And, along with being surprisingly nutritious, honey stands out from other sweeteners (even “natural” sweeteners, see Natural Sugars and their Place in Paleo) in some other important ways. Let’s take a look at them!
A high-sugar food that actually benefits diabetics? It might sound surprising, but this is what the science bears out when it comes to honey! Human trials and animal studies have consistently shown that honey has a hypoglycemic effect, and can play a role in both preventing and treating diabetes. Apart from its sugar composition (the fructose in honey has a lower glycemic index than other sugars or starch), researchers have proposed that honey’s phenolic acids, flavonoids, or selective mineral ions (from selenium, copper, zinc, and vanadium) could also help explain its beneficial role in blood sugar regulation.
In one human trial, participants spent 30 days consuming either 70 g per day of sucrose (as a control) or 70 g per day of honey.
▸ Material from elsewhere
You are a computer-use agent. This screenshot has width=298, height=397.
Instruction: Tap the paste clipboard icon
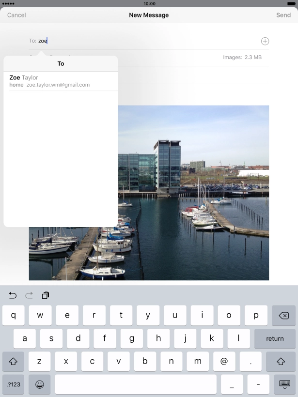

In non-diabetic individuals, honey resulted in a slight reduction in body fat, a reduction in fasting blood sugar, and an overall improvement in blood lipids (lower total cholesterol, LDL, triglycerides, and C-reactive protein, and increased HDL). In diabetics, the honey reduced total cholesterol, LDL, triglycerides, and C-reactive protein! Another study of 60 healthy young adults found that compared to an intervention using 80 g of sucrose (dissolved in water) each day for six weeks, the same amount of honey resulted in lower fasting blood sugar by the end of the study.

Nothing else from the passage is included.